> **PROVIDED RECORDS**
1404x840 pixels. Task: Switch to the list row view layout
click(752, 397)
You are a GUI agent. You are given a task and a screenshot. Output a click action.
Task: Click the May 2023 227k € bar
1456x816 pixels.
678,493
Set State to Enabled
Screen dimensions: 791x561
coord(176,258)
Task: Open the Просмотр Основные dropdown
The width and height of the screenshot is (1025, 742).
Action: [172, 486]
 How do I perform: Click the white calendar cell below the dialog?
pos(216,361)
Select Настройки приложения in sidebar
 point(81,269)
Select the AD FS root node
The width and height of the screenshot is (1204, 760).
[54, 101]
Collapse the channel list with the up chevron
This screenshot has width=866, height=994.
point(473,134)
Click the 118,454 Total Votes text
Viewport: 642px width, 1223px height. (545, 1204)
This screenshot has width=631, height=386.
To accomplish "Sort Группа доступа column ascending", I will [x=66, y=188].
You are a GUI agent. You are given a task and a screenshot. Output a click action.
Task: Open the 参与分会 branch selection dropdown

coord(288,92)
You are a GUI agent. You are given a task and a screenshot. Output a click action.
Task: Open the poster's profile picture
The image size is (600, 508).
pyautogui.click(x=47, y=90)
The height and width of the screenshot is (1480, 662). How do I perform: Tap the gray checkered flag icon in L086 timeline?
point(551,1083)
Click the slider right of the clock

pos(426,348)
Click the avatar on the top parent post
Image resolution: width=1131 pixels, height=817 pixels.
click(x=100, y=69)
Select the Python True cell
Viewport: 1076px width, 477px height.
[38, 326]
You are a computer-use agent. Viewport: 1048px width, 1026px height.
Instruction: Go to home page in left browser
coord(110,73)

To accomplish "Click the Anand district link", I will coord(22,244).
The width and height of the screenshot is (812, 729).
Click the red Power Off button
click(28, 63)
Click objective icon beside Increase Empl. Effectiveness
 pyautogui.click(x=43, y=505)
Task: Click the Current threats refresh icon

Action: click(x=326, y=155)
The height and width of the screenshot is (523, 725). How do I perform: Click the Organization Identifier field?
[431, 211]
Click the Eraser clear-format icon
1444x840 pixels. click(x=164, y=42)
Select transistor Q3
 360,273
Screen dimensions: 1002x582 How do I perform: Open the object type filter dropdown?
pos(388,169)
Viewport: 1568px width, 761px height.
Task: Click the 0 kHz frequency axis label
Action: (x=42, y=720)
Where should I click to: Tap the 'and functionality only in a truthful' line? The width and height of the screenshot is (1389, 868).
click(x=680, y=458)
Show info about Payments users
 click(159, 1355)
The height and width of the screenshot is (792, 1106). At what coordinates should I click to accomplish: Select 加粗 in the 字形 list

> **WHAT YOU NEED TO DO**
Repeat each record verbatim.

> **RESULT OF THIS EXERCISE**
1404x840 pixels. Task: Switch to the list row view layout
click(752, 397)
You are a GUI agent. You are given a task and a screenshot. Output a click action.
Task: Click the May 2023 227k € bar
1456x816 pixels.
678,493
Set State to Enabled
Screen dimensions: 791x561
coord(176,258)
Task: Open the Просмотр Основные dropdown
The width and height of the screenshot is (1025, 742).
Action: [172, 486]
 How do I perform: Click the white calendar cell below the dialog?
pos(216,361)
Select Настройки приложения in sidebar
 point(81,269)
Select the AD FS root node
The width and height of the screenshot is (1204, 760).
[54, 101]
Collapse the channel list with the up chevron
This screenshot has width=866, height=994.
point(473,134)
Click the 118,454 Total Votes text
Viewport: 642px width, 1223px height. (545, 1204)
This screenshot has width=631, height=386.
To accomplish "Sort Группа доступа column ascending", I will [x=66, y=188].
You are a GUI agent. You are given a task and a screenshot. Output a click action.
Task: Open the 参与分会 branch selection dropdown

coord(288,92)
You are a GUI agent. You are given a task and a screenshot. Output a click action.
Task: Open the poster's profile picture
The image size is (600, 508).
pyautogui.click(x=47, y=90)
The height and width of the screenshot is (1480, 662). How do I perform: Tap the gray checkered flag icon in L086 timeline?
point(551,1083)
Click the slider right of the clock

pos(426,348)
Click the avatar on the top parent post
Image resolution: width=1131 pixels, height=817 pixels.
click(x=100, y=69)
Select the Python True cell
Viewport: 1076px width, 477px height.
[38, 326]
You are a computer-use agent. Viewport: 1048px width, 1026px height.
Instruction: Go to home page in left browser
coord(110,73)

To accomplish "Click the Anand district link", I will coord(22,244).
The width and height of the screenshot is (812, 729).
Click the red Power Off button
click(28, 63)
Click objective icon beside Increase Empl. Effectiveness
 pyautogui.click(x=43, y=505)
Task: Click the Current threats refresh icon

Action: click(x=326, y=155)
The height and width of the screenshot is (523, 725). How do I perform: Click the Organization Identifier field?
[431, 211]
Click the Eraser clear-format icon
1444x840 pixels. click(x=164, y=42)
Select transistor Q3
 360,273
Screen dimensions: 1002x582 How do I perform: Open the object type filter dropdown?
pos(388,169)
Viewport: 1568px width, 761px height.
Task: Click the 0 kHz frequency axis label
Action: (x=42, y=720)
Where should I click to: Tap the 'and functionality only in a truthful' line? The width and height of the screenshot is (1389, 868).
click(x=680, y=458)
Show info about Payments users
 click(159, 1355)
The height and width of the screenshot is (792, 1106). At what coordinates should I click to accomplish: Select 加粗 in the 字形 list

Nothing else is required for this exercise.